◆ Stated goal ◆
Reproduce the lines of the records word for word, starting at the line that contains "37) label: FAQ" and ending after the line that contains "Jill T Frey".

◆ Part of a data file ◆
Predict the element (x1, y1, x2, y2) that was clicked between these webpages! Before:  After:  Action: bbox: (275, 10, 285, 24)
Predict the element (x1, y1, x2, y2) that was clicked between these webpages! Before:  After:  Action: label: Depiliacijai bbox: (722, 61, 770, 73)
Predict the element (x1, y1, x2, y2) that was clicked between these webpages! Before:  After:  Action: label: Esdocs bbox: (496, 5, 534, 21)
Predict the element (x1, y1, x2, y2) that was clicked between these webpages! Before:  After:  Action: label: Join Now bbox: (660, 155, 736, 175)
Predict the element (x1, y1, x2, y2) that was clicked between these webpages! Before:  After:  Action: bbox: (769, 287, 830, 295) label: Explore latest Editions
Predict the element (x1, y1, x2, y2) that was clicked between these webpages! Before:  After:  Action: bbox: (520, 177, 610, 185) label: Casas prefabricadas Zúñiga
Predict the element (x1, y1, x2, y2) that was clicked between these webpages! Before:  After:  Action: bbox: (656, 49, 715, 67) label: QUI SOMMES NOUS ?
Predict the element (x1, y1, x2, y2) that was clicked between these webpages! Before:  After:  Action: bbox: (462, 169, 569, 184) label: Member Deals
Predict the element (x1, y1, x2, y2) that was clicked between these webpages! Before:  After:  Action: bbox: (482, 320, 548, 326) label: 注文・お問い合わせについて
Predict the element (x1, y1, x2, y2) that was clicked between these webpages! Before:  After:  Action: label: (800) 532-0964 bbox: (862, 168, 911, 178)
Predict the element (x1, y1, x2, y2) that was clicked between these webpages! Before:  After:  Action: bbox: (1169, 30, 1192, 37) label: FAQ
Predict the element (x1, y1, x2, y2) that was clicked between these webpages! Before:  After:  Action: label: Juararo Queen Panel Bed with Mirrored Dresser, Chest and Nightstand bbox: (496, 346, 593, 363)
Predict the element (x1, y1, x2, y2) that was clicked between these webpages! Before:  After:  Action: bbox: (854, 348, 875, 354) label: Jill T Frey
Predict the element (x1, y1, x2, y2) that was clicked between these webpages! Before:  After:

◆ Answer to the problem ◆
Predict the element (x1, y1, x2, y2) that was clicked between these webpages! Before:  After:  Action: bbox: (1169, 30, 1192, 37) label: FAQ
Predict the element (x1, y1, x2, y2) that was clicked between these webpages! Before:  After:  Action: label: Juararo Queen Panel Bed with Mirrored Dresser, Chest and Nightstand bbox: (496, 346, 593, 363)
Predict the element (x1, y1, x2, y2) that was clicked between these webpages! Before:  After:  Action: bbox: (854, 348, 875, 354) label: Jill T Frey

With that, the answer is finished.